The Court of Appeals for the Third Circuit has recognized three exceptions to the law of the case doctrine that permit reconsideration of an issue previously decided in a case. First, a successor judge may entertain a timely motion to reconsider the conclusions of an unavailable predecessor. Hayman Cash Register Co. v. Sarokin, 669 F.2d 162, 169 (3rd Cir. 1982). Second, an exception also exists when new evidence is available the second time the issue is raised. Id. Finally, a court can reconsider a previous ruling when a supervening decision has changed an applicable rule of law. Id. at 170. In a footnote the Court of Appeals for the Third Circuit pointed out that some courts recognize that "the first decision need not be followed in all subsequent proceedings if `the decision was clearly erroneous and would work a manifest injustice.'" Id. at n. 10 (citations omitted). None of these exceptions apply to this case. Although Transmed submitted a new affidavit by Waring S. Justis in support of the ordinary course defense, this evidence could have been submitted when Transmed filed its motion for summary judgment on October 10, 2002 (Dkt.
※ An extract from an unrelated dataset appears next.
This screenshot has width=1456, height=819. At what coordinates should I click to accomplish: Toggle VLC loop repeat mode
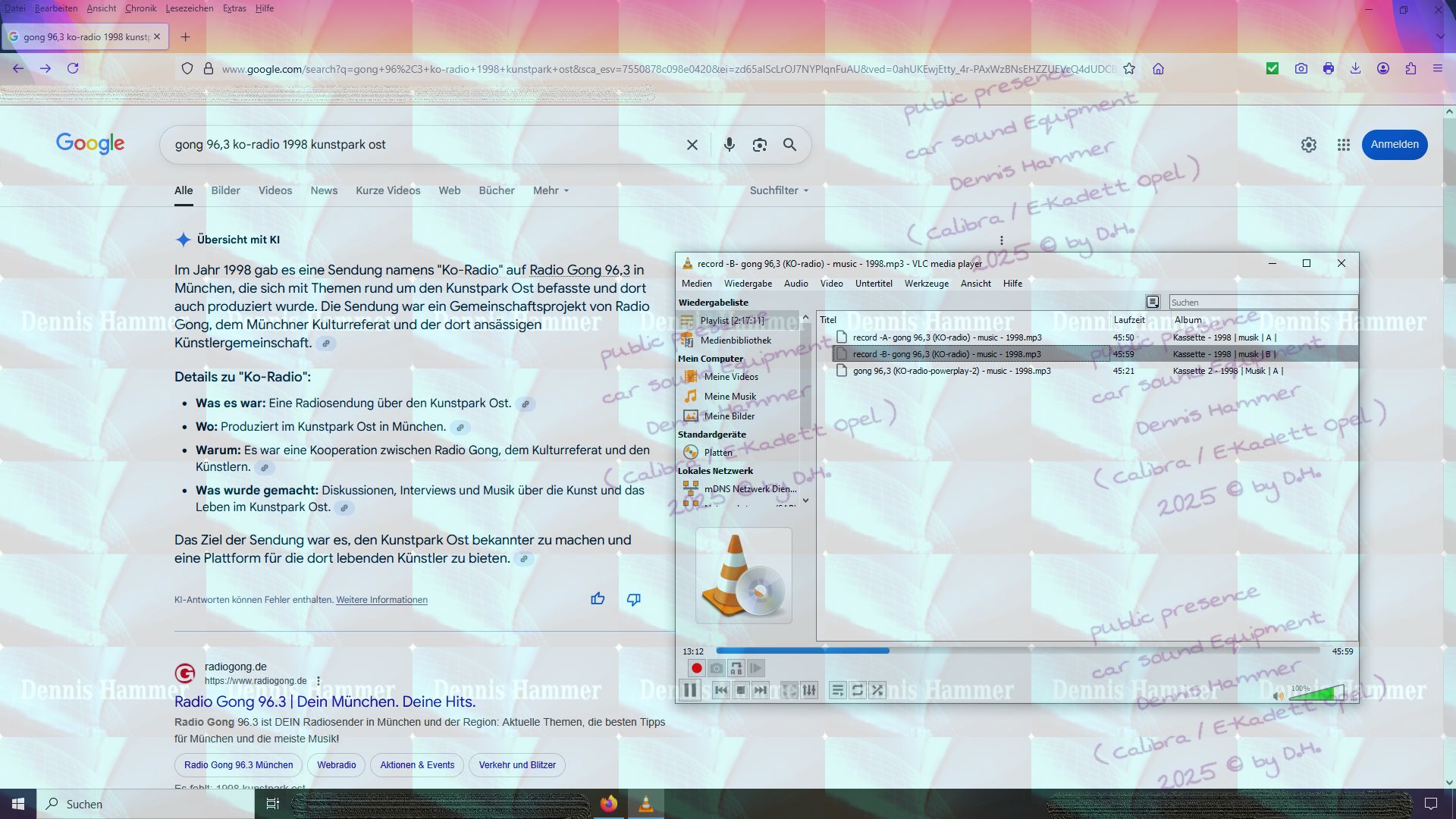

No. 21). Furthermore, the crux of Transmed's argument, even in light of the new evidence, remains the same: Transmed made accommodations for Debtor's late payments, which were due to computer-related problems, and therefore the ordinary course defense renders the disputed payments unavoidable. See Transmed's Opposition to Plaintiff's Motion for Summary Judgment, DKt. No. 49, at 6. As noted above, we rejected Transmed's defense based on our comparison of the payment history during the preference period with that of the pre-preference period: "However, during the preference period, payment aging skyrocketed to an average of 78 days between invoice and payment dates. We find that the remaining payments in the amount of $239,366.10 made to Transmed during the preference period and not subject to the new value defense were not in the ordinary course of the parties' business. . . ." Memorandum Opinion of August 18, 2003, at 10, Dkt. No. 31.
The law of the case doctrine applies to this case. Transmed is bound by this Court's previous decision denying the ordinary course defense and is precluded from re-asserting this defense.
CONCLUSION
We find that the transfers in dispute are not subject to Transmed's remaining affirmative defenses. We also find that AFD Fund has satisfied its burden of proof as to § 547(b)(5) and that AFD Fund was not required to resolve the instant matter under § 502(d). Therefore, we will grant AFD Fund's motion for summary judgment. Pursuant to §§ 547 and 550, payments to Transmed in the amount of $239,336.10 are avoidable.
An appropriate order will be entered.
JUDGMENT ORDER
AND NOW, this 28th day of September, 2004, for the reasons expressed in the foregoing Memorandum Opinion, it is ORDERED, ADJUDGED, and DECREED that the motion for summary judgment of Plaintiff AFD Fund is GRANTED. Judgment in the amount of $239,366.10 is entered in favor of Plaintiff AFD Fund and against Defendant Transmed Foods, Inc.
It is FURTHER ORDERED that the Clerk shall close this adversary.